### TASK
Take the lines below from the first through the one that contains "This screenshot has height=675, width=1511." and copy them exactly.

________________________________________

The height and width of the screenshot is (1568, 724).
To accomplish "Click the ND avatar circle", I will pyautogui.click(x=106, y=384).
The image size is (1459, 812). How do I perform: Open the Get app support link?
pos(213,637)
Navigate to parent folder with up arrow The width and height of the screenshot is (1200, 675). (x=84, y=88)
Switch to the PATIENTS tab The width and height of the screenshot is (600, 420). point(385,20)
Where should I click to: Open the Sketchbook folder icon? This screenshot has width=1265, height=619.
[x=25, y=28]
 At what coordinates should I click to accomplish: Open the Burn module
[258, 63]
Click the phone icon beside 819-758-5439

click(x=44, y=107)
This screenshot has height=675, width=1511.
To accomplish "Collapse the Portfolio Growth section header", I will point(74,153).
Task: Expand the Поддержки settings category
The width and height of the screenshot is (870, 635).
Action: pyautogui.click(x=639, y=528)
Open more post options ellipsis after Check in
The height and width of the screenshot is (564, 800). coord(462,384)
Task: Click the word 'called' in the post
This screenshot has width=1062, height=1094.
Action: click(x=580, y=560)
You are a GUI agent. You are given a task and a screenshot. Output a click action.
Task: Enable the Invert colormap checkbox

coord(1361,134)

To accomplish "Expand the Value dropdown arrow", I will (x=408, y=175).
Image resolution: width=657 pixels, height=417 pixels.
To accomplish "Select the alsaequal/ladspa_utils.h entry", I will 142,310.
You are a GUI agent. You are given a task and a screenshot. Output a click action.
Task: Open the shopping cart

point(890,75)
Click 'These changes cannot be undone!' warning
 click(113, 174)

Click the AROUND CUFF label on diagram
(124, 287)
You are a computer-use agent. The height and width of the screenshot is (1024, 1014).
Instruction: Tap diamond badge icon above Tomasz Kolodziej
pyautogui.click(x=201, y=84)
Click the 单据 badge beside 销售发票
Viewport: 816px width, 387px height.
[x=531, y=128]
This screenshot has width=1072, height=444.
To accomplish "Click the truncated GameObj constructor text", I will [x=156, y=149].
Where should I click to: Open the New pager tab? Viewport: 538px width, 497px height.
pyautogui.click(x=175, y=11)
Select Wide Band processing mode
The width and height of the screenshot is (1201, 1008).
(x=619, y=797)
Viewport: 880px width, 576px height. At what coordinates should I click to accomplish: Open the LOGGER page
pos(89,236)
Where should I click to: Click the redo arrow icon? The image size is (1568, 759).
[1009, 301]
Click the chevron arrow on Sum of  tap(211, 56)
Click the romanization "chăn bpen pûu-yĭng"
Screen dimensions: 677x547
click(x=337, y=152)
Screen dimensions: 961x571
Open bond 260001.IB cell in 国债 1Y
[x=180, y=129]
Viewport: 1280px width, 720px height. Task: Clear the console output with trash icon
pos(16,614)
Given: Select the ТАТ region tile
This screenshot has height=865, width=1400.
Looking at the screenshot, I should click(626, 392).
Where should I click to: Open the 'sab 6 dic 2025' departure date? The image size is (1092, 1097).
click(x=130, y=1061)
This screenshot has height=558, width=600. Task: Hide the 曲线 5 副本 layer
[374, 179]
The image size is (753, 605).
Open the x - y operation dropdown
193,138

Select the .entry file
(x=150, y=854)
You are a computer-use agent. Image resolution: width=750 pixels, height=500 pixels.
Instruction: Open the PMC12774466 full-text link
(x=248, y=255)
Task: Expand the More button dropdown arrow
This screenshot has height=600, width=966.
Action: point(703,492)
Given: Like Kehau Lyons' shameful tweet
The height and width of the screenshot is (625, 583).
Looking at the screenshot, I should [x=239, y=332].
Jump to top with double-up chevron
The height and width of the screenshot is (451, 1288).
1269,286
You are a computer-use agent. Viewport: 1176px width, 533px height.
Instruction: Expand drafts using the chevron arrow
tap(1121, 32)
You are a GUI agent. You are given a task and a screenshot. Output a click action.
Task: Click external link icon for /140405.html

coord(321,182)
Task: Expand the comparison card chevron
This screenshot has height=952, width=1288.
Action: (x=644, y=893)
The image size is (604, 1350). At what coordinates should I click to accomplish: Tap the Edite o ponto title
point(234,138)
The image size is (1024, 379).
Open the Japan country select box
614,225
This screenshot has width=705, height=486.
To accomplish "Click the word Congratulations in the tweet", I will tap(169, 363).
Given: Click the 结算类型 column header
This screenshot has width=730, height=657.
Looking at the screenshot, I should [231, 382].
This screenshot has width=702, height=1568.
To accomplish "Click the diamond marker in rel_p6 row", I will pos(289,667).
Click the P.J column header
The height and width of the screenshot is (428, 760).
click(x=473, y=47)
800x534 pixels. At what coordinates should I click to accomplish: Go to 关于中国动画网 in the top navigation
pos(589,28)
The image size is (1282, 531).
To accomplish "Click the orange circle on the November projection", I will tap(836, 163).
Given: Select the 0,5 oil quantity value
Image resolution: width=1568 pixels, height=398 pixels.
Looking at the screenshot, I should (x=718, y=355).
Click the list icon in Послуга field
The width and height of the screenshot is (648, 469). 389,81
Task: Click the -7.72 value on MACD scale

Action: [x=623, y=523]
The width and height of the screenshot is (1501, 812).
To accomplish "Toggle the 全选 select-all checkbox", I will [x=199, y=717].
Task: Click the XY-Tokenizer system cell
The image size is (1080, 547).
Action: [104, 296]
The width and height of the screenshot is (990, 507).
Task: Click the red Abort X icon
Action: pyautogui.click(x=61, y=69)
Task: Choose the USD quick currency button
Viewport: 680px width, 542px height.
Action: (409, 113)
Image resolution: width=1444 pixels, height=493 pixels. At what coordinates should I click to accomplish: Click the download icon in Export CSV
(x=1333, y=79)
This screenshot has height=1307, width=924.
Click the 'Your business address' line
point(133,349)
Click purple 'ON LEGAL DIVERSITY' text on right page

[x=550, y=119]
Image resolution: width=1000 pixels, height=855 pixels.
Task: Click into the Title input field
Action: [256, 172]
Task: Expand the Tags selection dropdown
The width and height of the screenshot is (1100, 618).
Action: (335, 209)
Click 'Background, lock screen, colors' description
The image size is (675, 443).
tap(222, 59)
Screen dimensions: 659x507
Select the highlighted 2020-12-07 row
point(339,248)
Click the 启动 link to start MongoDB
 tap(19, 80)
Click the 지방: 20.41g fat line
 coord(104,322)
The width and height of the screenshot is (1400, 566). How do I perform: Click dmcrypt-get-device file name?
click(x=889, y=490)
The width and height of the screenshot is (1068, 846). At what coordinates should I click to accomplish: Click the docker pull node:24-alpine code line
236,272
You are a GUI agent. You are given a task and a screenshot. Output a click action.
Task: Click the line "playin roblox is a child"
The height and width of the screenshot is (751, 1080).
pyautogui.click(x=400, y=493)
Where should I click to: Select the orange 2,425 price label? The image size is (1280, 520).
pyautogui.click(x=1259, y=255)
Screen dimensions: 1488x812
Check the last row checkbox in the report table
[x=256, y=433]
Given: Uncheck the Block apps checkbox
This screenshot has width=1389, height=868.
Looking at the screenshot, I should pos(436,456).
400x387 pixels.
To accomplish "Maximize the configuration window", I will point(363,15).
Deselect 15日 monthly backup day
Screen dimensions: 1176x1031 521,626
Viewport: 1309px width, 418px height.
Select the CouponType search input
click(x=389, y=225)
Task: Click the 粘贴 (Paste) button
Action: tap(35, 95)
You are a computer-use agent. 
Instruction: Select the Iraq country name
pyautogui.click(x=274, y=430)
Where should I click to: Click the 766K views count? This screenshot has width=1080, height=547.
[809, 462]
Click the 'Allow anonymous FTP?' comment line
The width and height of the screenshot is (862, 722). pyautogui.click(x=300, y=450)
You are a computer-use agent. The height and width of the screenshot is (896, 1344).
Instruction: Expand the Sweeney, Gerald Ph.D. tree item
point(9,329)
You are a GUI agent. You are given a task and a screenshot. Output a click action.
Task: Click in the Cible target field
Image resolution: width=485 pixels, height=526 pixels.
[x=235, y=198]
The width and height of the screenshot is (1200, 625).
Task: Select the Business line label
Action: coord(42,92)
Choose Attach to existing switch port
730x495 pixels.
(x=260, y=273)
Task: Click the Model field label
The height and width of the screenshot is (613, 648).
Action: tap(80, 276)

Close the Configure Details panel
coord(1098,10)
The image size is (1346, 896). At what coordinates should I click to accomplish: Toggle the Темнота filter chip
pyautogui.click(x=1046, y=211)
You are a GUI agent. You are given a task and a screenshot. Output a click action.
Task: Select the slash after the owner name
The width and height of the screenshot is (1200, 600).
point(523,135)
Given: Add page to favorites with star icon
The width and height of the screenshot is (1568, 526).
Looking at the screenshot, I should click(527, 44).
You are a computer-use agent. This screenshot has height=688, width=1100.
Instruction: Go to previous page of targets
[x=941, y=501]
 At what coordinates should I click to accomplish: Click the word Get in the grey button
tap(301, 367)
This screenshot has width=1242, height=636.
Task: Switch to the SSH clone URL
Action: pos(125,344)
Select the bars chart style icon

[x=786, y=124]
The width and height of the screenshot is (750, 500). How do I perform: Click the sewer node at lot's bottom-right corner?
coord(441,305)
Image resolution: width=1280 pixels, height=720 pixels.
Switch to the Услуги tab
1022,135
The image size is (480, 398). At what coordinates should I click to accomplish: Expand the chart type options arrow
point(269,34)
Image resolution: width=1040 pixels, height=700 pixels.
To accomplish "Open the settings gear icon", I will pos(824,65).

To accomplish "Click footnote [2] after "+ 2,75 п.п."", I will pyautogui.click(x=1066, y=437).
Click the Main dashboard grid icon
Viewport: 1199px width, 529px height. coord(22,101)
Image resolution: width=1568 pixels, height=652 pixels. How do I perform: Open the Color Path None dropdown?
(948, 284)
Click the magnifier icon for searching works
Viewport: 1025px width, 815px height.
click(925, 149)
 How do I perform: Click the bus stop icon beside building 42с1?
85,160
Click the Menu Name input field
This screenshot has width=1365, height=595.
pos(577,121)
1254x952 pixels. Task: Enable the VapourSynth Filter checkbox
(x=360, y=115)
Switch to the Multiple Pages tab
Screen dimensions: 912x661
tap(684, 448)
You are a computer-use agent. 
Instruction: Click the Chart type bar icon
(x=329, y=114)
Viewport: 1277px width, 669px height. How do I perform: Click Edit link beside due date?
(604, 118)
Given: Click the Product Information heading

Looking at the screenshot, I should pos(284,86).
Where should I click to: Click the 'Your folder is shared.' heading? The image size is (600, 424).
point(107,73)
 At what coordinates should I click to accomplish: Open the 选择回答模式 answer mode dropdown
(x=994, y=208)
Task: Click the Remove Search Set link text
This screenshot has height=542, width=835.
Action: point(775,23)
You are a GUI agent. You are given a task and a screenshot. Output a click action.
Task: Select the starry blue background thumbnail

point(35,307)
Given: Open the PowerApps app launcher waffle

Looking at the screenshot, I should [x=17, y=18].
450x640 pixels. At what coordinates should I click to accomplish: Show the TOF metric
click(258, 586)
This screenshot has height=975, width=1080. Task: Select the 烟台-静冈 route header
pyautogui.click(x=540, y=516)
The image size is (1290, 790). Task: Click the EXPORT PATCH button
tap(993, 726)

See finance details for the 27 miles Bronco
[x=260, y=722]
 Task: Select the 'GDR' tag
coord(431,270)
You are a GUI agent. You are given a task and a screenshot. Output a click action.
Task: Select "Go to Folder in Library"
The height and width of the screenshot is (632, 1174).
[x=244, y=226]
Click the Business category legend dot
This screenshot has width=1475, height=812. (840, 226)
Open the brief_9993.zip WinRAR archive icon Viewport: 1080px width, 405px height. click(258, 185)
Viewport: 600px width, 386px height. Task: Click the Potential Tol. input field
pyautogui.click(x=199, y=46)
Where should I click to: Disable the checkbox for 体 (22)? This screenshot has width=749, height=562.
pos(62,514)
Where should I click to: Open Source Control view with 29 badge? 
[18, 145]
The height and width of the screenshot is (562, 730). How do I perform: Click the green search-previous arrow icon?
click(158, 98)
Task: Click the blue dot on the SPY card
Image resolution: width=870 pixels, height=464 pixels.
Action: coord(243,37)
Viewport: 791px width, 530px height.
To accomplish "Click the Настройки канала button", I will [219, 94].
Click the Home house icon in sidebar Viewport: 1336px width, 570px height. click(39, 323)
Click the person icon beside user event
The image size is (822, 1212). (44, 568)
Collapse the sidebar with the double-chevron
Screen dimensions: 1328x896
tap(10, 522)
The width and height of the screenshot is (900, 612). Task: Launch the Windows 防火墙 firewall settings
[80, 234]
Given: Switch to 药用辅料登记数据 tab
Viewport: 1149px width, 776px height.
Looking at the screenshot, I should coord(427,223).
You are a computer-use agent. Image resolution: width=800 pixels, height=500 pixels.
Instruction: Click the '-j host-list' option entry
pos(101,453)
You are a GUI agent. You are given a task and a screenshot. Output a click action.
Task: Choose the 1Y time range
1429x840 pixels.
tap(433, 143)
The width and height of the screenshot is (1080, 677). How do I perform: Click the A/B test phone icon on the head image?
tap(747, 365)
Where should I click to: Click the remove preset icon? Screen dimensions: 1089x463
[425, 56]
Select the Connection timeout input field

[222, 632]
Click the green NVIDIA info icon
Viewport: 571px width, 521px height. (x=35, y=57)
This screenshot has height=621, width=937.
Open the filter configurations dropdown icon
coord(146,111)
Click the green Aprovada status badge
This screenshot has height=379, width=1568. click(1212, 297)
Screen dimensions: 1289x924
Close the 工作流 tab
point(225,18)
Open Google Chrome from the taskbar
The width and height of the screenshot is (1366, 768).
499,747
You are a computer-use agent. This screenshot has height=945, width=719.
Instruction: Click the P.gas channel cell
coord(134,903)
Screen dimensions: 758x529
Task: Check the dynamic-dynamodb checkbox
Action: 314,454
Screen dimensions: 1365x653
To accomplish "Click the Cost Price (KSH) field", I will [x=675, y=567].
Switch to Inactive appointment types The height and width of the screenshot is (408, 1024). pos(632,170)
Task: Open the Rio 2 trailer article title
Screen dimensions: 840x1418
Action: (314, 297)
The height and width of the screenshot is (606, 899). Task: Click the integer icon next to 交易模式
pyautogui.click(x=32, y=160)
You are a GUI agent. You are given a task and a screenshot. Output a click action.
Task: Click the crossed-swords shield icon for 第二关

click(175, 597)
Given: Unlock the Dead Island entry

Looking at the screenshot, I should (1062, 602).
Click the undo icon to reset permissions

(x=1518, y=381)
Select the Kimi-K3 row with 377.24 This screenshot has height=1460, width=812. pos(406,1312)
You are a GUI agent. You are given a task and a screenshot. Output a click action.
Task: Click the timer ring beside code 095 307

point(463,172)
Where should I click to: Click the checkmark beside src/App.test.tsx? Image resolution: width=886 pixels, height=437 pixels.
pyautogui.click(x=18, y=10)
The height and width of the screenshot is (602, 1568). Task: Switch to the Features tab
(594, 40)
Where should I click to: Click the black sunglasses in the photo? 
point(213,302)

________________________________________

### TASK RESPONSE
The height and width of the screenshot is (1568, 724).
To accomplish "Click the ND avatar circle", I will pyautogui.click(x=106, y=384).
The image size is (1459, 812). How do I perform: Open the Get app support link?
pos(213,637)
Navigate to parent folder with up arrow The width and height of the screenshot is (1200, 675). (x=84, y=88)
Switch to the PATIENTS tab The width and height of the screenshot is (600, 420). point(385,20)
Where should I click to: Open the Sketchbook folder icon? This screenshot has width=1265, height=619.
[x=25, y=28]
 At what coordinates should I click to accomplish: Open the Burn module
[258, 63]
Click the phone icon beside 819-758-5439

click(x=44, y=107)
This screenshot has height=675, width=1511.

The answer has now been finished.